MGM Studios worked overtime on damage control in the wake of the scandal, they even arranged for Harlow to marry her friend Harold Rosson. The two were part of an elaborate ploy and amicably divorced after eight months together—what a surprise.
Clearly, Harlow didn’t have the best luck with marriages, but that doesn’t mean she didn’t find love again. She was soon romantically involved with William Powell, one of her frequent co-stars. But understandably, Harlow didn’t want to exchange vows this time. They simply dated without tying the knot.
But Harlow’s heartache certainly wasn’t over. Things seemed to be going from bad to worse. Her health took a terrifying turn in 1937. She was feeling slightly off for a few months while shooting Saratoga. She began complaining about feeling nauseous, bloated, and she even had some abdominal pain.
The poor girl couldn’t catch a break. It got so bad that she literally had to lean on her close friend and co-star Clark Gable in between takes. The most devastating part is that when they found out the truth, it was too late.
Doctors diagnosed Harlow with an inflamed gallbladder, and she took some time off to recover from what turned out to be an incorrect diagnosis. When her pal Clark Gable visited her, he was devastated to see Harlow severely bloated, with urine on her breath.
Not long after that, medical professionals confirmed that the young, beautiful girl was in the final stages of kidney failure. However, Harlow continued to work tirelessly trying to please her exploitative studio heads. Even with her terrifying new diagnosis.
As Harlow continued to work for MGM, she was becoming weaker and weaker, and her illness was starting to take over. Still, she was so determined to make her studio happy that she even attended the 1936 Oscars ceremony, despite being incredibly sick.
Apparently, she felt so ill that actress Carole Lombard helped her reapply makeup in the powder room. On June 6, 1937, Harlow was taken to the hospital. That night, the actress slipped into a coma, and by the next morning, the stunning, talented 26-year-old actress was dead.
The worst part about Harlow’s death is that all the warning signs were there, but nobody paid attention. All the studio wanted was their money-making actress to work, and they didn’t care much about her physical health. She had all the symptoms: a pallid complexion, constantly sick, and severe sunburn.

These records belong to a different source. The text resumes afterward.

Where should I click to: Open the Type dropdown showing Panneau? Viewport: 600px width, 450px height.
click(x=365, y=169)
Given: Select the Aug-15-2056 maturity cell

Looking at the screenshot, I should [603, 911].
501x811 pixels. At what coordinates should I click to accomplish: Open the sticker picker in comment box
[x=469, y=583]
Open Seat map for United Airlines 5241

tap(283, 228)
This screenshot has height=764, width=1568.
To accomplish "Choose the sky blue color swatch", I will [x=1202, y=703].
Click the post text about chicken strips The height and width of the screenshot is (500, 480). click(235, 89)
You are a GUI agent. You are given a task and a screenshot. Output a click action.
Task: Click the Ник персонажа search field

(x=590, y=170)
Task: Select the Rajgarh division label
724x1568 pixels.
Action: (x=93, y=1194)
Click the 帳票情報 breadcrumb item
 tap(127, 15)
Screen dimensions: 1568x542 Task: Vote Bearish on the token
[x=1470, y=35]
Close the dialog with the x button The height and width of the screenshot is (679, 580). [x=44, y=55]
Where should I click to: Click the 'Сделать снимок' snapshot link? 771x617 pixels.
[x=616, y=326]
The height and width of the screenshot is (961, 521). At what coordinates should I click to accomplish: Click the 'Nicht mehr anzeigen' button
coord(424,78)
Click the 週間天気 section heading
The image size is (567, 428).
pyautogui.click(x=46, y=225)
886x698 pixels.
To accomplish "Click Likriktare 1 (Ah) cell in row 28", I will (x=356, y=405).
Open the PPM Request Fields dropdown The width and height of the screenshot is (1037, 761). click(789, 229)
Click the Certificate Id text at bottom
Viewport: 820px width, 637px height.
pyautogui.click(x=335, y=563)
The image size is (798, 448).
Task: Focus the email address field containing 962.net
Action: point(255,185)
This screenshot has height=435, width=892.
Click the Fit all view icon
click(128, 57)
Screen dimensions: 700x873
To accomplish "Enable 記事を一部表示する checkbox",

All these symptoms pointed directly to kidney failure, yet, somehow, everyone missed what was going on with her. One MGM writer later wrote about Harlow’s utterly senseless and disappointing death: “The day Baby died… there wasn’t one sound in the commissary for three hours.”
Reportedly, before she died, Harlow was reading Gone With the Wind. She even packed it for her last visit to the hospital. One of the nurses said she had tears in her eyes when she saw it, knowing very that “she’ll never finish it.” Harlow was dead within a week.
Harlow’s family decided to bury her in a gown from one of her movies, a gardenia flower in her hand, and a note from Powell that said, “Good night, my dearest darling.” And the inscription on her grave reads “Our Baby.”